180 people gathered in Derbyshire, England, for Inclusive Church’s first residential conference called “Drenched in Grace.” The goal was to offer “a model of engagement to the Communion at large. In our disagreements we acknowledged the primacy of God’s love in which we are all held together, but we did not keep silent about our differences.”

Attendees represented every tradition and stripe of Anglicanism. According to Inclusive Church, the conference included:

Dr Jenny Te Paa (St John’s College, Auckland NZ) opened the conference. In a strong speech, Te Paa reminded us “how pervasive the reach of enmity has become amongst us.” She urged us “not so much to focus too intently and singularly on the bad behaviour of the few, but rather to focus anew on the very good behaviour of the many.”

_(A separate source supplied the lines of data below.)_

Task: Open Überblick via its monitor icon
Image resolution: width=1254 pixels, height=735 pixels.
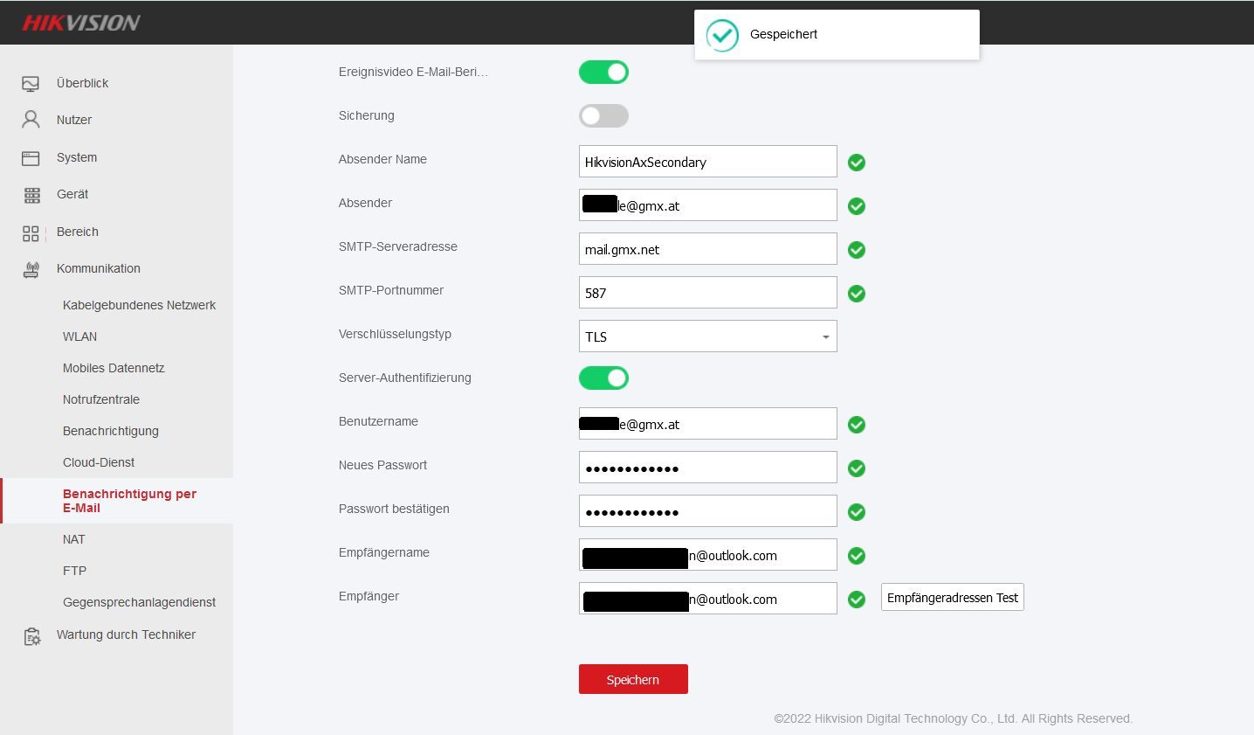Action: [31, 84]
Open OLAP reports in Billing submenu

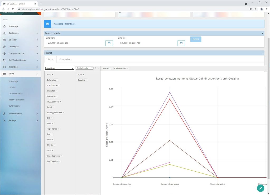click(x=14, y=106)
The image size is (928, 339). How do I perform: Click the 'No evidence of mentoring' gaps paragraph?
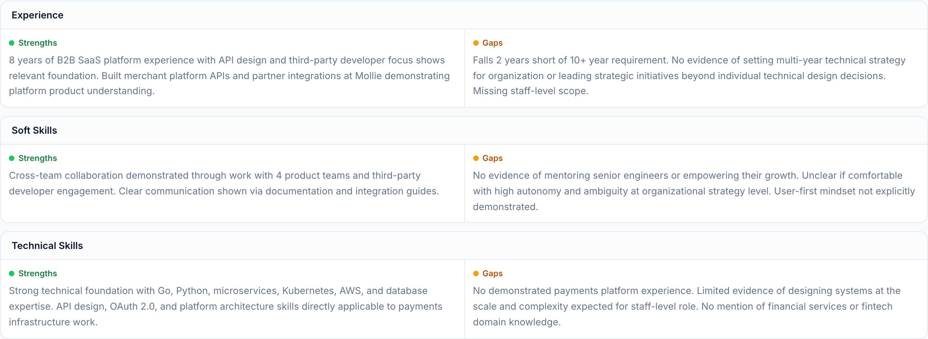[693, 191]
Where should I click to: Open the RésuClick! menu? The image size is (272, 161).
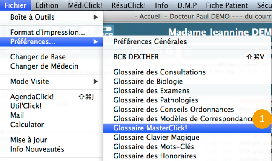click(x=129, y=5)
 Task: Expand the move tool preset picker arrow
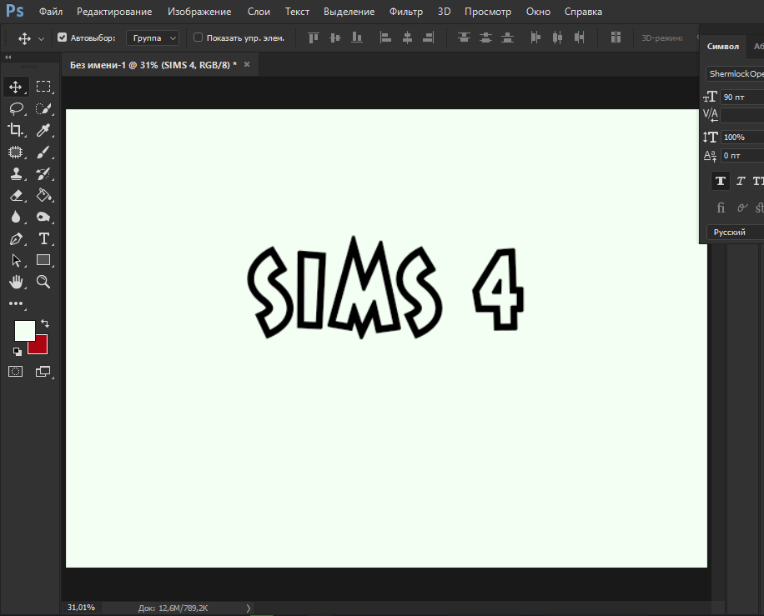[41, 38]
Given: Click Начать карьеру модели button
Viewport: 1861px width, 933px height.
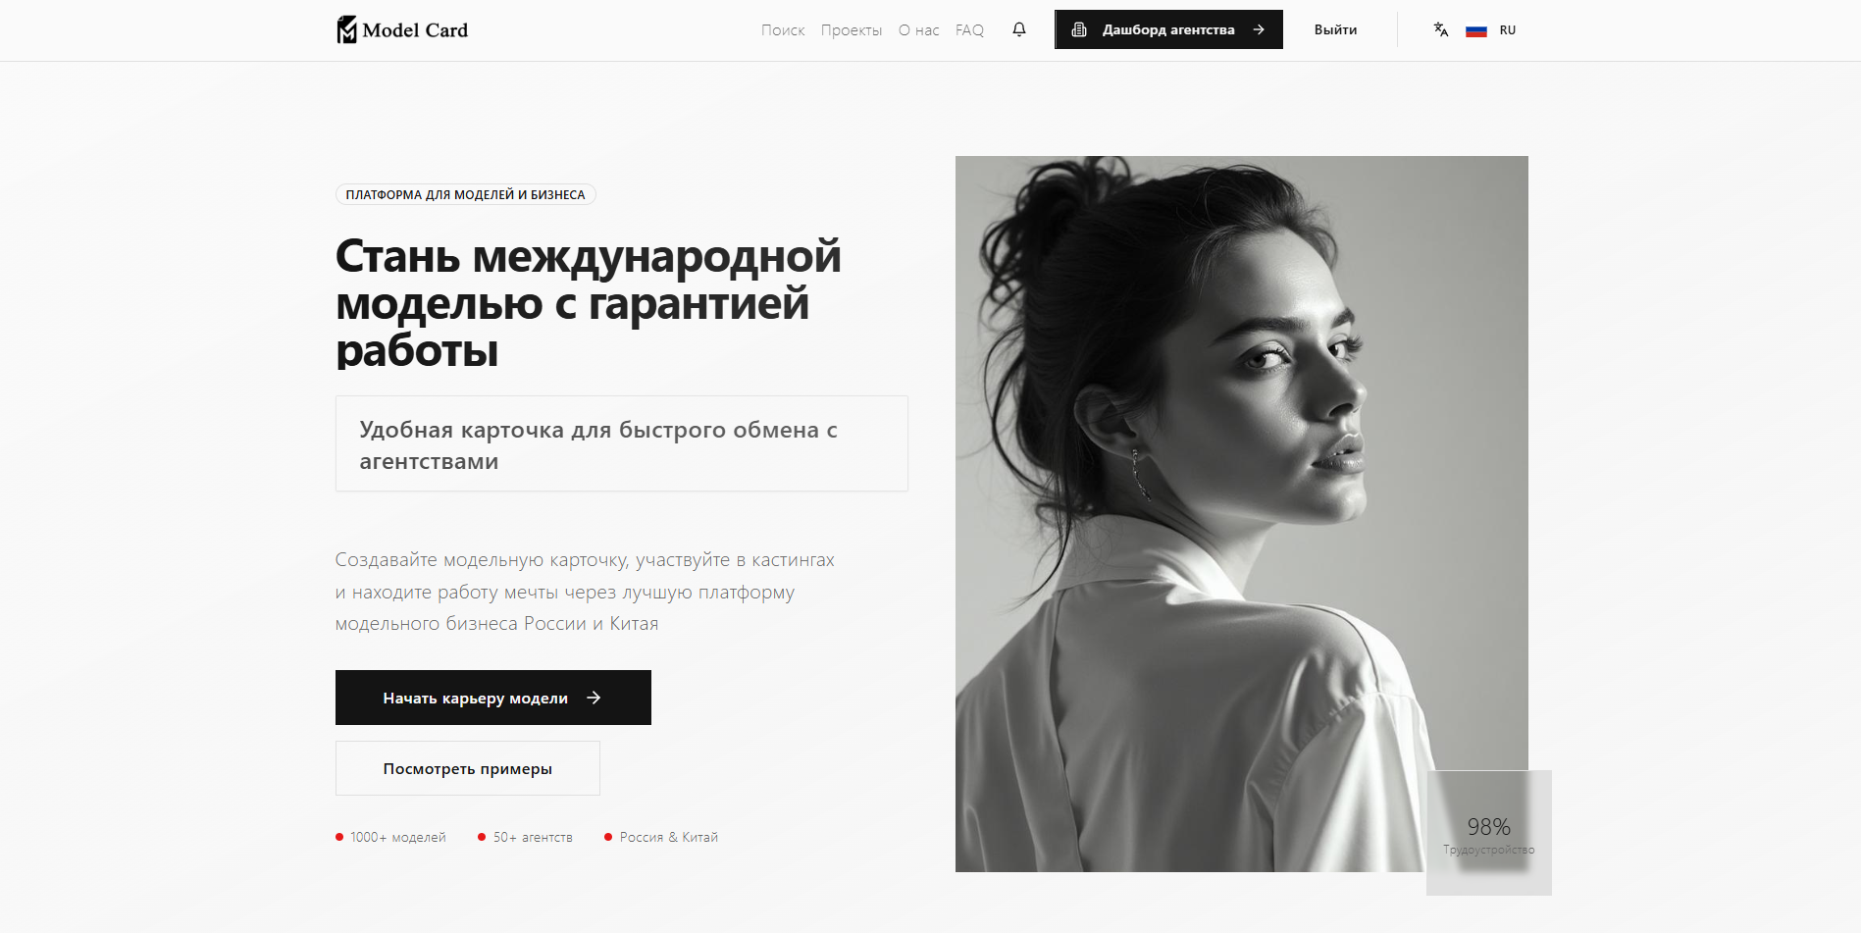Looking at the screenshot, I should pyautogui.click(x=493, y=698).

Revd Dr Sharon Moughtin-Mumby in her talk “Out of the Silence” said “I believe it is vital for us to …. refuse to skip over the difficult and challenging or awkward passages of the Bible, just as in Inclusive Church we are committed to refusing to skip over those who can be made to feel like the difficult, challenging or awkward members of the people of God.”

Revd Dr Louis Weil (Berkeley, California) spoke about the central place baptism holds in our ecclesial understanding. Speaking of the sacraments of baptism and communion, he said “our obsession with validity has weakened the boldness of the sacramental signs. This creates a low level of expectation and weakens our understanding of mission.” We are in communion with one another by God’s grace, not by any human action. “I am in communion with Peter Akinola (the Archbishop of Nigeria)” he said. “I will remain in communion with Peter Akinola until we are both on the other side.”

Canon Lucy Winkett (St Paul’s Cathedral) spoke of the need to “forge relationships on the anvil of profound disagreement.” “The worry that we have as Anglicans is that our faith can be so driven by fear that our liturgy is tedious and our public pronouncements shrill and irrelevant.” In a powerful and wide ranging address she called for engagement with others across the theological spectrum.

Mark Russell, the Chief Executive of Church Army, sent us out into the world, calling passionately for the church to unite. “Unity is not saying that we will always agree with each other, unity is a deeper spiritual concept. Unity allows me to love my brothers and sisters even when I don’t always agree with them. Love allows me to hold difference and diversity.” He challenged us to “go from here, with a renewed vision to pursue a costly unity, and a vision to bring a gospel of hope to all.”

Giles Goddard said in remarks that opened the conference:

We believe that the Gospel as it has been received by the Church of England and across the Communion has something special to say about the love of God and the love of Jesus Christ. Something about welcome; something about openness, and something about including everyone, regardless of who, what or why they are.